Tomorrow is a very big day. As was prophesied in the pages of my journals, I'd yearned for our family to all be home together then, working and living under one shelter. Yet with the past year being the toughest ever on my fourteen-year marriage, I believed that I'd be releasing the sacred contract on the Winter Solstice just past. I'd known for some time that a very old something needed to be let go of. But Superdad and I made an entirely different decision, on the turn of a dime. We resolved to bring him home from his day job and put our family firmly together, rather than stretching it apart. The old way is the model that most of our parents showed us, which reminds me of the post-war television show Mad Men: that Dad is away from home about fifty hours a week, missing out on being a parent for most of the babes' waking hours and too tired to nurture his own creative dreams while turning someone else's crank. This family/work/life model has never worked for us, and it's caused us much grief to be out of alignment for this long.

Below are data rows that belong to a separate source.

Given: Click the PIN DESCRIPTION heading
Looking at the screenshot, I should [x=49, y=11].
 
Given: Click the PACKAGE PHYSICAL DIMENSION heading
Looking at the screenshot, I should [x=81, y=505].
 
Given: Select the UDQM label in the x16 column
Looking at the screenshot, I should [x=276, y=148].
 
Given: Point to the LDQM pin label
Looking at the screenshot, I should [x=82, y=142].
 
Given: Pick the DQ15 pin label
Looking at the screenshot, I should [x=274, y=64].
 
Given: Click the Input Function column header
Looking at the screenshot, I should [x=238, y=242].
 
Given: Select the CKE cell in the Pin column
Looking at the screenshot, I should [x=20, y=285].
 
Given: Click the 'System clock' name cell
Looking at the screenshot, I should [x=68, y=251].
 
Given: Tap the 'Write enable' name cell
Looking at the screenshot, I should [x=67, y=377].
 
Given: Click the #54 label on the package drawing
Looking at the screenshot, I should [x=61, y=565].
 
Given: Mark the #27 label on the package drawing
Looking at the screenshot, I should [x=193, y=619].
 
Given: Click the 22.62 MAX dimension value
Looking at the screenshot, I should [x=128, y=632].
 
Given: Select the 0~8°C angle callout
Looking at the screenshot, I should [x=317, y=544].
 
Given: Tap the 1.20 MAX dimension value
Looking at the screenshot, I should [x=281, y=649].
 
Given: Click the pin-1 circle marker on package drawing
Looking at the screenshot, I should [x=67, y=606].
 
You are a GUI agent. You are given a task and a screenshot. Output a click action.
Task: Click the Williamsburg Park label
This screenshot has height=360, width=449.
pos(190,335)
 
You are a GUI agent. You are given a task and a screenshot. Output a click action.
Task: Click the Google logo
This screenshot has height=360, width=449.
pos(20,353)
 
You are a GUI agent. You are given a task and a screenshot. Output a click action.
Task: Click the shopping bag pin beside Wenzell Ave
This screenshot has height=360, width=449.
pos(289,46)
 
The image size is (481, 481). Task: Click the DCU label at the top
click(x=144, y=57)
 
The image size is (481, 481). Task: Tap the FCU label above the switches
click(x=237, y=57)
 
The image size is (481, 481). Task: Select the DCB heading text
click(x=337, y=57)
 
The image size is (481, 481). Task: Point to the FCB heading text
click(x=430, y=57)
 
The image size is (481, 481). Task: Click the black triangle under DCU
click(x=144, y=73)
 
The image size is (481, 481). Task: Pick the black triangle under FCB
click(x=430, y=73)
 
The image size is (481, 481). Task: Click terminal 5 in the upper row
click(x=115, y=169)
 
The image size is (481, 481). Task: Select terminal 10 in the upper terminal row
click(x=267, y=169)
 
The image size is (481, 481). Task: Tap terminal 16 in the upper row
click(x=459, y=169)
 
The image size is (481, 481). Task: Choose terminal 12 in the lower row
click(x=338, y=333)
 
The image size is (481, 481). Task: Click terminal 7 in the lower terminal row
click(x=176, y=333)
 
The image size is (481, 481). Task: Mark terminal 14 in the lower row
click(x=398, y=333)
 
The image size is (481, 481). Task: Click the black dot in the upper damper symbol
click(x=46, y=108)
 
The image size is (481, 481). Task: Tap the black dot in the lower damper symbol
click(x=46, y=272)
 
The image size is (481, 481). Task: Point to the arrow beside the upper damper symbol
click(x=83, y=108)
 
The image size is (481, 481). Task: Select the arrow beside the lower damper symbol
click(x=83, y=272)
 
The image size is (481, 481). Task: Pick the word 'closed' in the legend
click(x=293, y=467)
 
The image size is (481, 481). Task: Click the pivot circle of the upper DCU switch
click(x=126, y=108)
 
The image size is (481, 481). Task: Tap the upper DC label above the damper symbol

That crafty vixen of change has shifted directions again, making her way out of my dreams and into Ordinary Reality, as my own multi-faceted processes have integrated into one, so she has come forth to appear right here for the whole, in real time. I share this somewhat vulnerably, as there is plenty of risk at hand. Though I must say, that nothing is worth more than taking it. Deeeep breath.
Another page is turning in this story- as my partner will arrive home tomorrow evening after the last day of a twenty-two year career in industrial design, to champagne and children full of anticipation-a piece of emotional parchment that I have held close to my chest (like aces).
It seems we'll be pioneering a new model from scratch (like cream biscuits).
***
Fox is graceful change. She begins her process by opening up to new patterns she may not have considered before. Fox changes herself to bring about a desired situation, not unlike shapeshifting. She may use camouflage or invisibility to burrow under and blend in if necessary, in order to find out how she fits in. She listens carefully, creates comfort all around her, and tunes into her instincts. Her keen perception serves her well when the time comes to make a decision. Fox cozies up and protects herself before she trots off into her new adventure- expecting the unexpected, and willing to be guided.